> Task to carry out:
Your task is to find every line in the records that holds the string "will" and copy it.
▼
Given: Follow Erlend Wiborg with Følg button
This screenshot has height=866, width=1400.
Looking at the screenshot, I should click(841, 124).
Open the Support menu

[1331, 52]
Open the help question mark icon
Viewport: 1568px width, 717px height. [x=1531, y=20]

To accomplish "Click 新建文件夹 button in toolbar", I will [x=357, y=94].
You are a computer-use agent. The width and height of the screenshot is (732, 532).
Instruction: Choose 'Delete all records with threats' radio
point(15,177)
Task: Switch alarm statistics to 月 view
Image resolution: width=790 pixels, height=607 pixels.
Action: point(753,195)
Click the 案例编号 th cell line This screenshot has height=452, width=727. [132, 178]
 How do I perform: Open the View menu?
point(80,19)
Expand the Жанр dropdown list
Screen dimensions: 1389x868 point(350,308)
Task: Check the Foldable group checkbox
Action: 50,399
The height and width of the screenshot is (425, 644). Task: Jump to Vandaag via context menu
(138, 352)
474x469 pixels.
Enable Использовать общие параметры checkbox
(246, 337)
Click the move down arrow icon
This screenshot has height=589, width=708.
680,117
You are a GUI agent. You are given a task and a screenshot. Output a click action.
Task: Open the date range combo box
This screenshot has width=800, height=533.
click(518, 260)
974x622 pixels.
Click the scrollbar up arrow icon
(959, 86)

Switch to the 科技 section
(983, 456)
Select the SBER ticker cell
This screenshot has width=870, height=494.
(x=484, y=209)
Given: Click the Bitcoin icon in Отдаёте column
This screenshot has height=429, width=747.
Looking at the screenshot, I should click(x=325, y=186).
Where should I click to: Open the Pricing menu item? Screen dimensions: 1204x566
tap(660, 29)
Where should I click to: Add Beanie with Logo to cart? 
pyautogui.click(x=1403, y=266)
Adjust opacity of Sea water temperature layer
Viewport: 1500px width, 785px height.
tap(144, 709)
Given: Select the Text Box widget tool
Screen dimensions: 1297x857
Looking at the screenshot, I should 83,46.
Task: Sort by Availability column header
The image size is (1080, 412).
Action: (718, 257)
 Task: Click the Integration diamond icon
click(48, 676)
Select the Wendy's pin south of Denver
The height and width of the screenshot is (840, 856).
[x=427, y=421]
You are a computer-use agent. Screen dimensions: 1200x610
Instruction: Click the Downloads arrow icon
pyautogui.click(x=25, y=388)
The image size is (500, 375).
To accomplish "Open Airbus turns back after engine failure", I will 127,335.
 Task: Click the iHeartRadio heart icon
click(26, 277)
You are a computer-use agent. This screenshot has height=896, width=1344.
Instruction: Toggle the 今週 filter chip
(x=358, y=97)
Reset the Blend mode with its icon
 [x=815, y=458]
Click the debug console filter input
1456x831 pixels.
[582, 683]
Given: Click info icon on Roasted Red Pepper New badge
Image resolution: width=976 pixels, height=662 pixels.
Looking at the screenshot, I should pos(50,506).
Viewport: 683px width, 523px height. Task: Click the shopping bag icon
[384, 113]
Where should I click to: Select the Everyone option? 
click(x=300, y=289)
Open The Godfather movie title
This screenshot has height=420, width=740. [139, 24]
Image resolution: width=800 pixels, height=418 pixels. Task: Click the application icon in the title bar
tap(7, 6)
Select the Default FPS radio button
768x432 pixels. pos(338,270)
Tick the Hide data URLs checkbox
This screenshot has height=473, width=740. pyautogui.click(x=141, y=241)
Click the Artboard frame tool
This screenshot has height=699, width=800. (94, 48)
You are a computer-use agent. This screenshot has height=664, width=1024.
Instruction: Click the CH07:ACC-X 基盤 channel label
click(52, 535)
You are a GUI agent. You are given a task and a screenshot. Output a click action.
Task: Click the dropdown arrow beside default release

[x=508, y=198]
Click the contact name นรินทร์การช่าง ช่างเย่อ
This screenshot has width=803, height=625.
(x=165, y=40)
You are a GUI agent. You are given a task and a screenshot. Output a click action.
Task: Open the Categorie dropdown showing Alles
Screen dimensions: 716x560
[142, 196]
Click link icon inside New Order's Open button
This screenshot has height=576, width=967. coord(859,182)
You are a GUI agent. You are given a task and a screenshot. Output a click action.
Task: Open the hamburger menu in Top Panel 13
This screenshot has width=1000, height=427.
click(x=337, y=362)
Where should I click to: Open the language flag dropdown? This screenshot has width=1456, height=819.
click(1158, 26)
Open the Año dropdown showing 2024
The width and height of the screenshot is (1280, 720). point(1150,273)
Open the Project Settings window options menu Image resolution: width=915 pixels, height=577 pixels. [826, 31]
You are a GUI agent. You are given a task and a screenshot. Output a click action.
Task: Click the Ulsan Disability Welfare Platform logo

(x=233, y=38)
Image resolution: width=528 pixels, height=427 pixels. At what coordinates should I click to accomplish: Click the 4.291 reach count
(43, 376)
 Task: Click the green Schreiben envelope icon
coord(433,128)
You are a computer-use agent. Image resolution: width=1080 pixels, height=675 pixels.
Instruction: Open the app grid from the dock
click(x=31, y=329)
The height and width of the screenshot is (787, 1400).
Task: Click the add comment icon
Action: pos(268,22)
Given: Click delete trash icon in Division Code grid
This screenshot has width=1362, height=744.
▲
> Your response:
To accomplish "Click 新建文件夹 button in toolbar", I will [x=357, y=94].
To accomplish "Open Airbus turns back after engine failure", I will 127,335.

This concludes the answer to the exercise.